Saved data entries
........
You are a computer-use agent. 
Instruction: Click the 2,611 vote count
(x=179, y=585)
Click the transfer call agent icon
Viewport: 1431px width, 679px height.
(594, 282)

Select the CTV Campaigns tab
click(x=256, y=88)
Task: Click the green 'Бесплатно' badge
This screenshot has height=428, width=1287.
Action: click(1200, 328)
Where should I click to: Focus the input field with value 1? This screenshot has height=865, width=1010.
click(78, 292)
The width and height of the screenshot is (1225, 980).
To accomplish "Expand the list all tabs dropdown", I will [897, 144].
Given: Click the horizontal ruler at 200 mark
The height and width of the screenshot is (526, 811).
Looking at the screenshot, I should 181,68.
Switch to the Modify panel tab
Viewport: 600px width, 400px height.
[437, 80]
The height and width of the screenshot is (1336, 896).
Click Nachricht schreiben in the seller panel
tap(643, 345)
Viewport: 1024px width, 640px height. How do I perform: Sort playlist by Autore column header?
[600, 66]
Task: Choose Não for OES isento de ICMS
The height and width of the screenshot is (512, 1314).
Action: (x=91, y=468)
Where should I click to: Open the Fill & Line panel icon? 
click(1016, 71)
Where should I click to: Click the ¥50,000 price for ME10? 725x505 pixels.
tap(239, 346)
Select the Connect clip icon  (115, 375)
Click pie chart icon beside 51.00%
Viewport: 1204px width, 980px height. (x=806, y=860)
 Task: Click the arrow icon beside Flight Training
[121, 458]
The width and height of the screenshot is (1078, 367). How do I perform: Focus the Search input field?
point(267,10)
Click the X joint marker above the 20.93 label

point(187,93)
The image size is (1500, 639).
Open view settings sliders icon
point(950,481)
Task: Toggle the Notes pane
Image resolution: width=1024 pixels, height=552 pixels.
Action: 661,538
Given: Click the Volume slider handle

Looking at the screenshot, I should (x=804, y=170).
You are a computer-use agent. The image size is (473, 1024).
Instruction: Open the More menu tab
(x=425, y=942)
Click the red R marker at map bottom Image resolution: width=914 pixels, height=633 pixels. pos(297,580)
........
Problem statement
All lines in the entries above that include "computer" should be found and copied.

Response area
You are a computer-use agent. 
You are a computer-use agent. The image size is (473, 1024).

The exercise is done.